- TASK DIRECTIONS -
The lines from the first line of the entries through the line containing "Task: Expand the ICCID filter dropdown" are to be repeated exactly, with both of those lines included.

———

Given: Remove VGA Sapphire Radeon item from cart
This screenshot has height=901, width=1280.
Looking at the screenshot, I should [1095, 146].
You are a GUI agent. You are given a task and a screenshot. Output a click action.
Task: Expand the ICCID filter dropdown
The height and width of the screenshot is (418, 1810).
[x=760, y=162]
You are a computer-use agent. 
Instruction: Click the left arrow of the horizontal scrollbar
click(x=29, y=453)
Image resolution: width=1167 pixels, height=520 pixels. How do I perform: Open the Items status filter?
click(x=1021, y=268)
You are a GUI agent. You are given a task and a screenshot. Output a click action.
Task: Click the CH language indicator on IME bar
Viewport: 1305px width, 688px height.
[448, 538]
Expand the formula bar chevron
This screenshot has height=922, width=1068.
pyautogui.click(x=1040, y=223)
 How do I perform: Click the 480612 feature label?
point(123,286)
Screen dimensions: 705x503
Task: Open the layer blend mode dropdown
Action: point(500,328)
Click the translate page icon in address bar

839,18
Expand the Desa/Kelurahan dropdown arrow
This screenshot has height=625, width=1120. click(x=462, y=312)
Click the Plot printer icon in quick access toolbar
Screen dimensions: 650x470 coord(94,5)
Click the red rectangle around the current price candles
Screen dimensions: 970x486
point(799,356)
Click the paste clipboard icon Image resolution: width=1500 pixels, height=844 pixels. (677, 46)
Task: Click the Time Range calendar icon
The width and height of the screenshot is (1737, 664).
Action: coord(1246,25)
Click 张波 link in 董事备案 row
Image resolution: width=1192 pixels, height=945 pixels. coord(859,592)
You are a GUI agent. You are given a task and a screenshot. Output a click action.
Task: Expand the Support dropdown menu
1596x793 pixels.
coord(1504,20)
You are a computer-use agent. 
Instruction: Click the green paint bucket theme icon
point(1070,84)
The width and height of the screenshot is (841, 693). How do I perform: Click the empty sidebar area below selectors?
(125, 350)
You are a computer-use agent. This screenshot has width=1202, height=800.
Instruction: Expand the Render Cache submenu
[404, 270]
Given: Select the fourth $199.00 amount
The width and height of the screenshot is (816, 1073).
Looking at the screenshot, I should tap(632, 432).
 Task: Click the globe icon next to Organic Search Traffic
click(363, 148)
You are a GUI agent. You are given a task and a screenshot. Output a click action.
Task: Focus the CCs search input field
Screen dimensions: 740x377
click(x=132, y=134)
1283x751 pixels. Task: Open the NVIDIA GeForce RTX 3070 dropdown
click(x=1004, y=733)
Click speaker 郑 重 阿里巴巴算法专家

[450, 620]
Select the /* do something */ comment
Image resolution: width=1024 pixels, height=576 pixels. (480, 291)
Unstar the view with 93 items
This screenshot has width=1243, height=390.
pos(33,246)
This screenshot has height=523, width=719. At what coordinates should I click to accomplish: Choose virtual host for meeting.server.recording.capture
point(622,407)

———

- TASK SOLUTION -
Given: Remove VGA Sapphire Radeon item from cart
This screenshot has height=901, width=1280.
Looking at the screenshot, I should [1095, 146].
You are a GUI agent. You are given a task and a screenshot. Output a click action.
Task: Expand the ICCID filter dropdown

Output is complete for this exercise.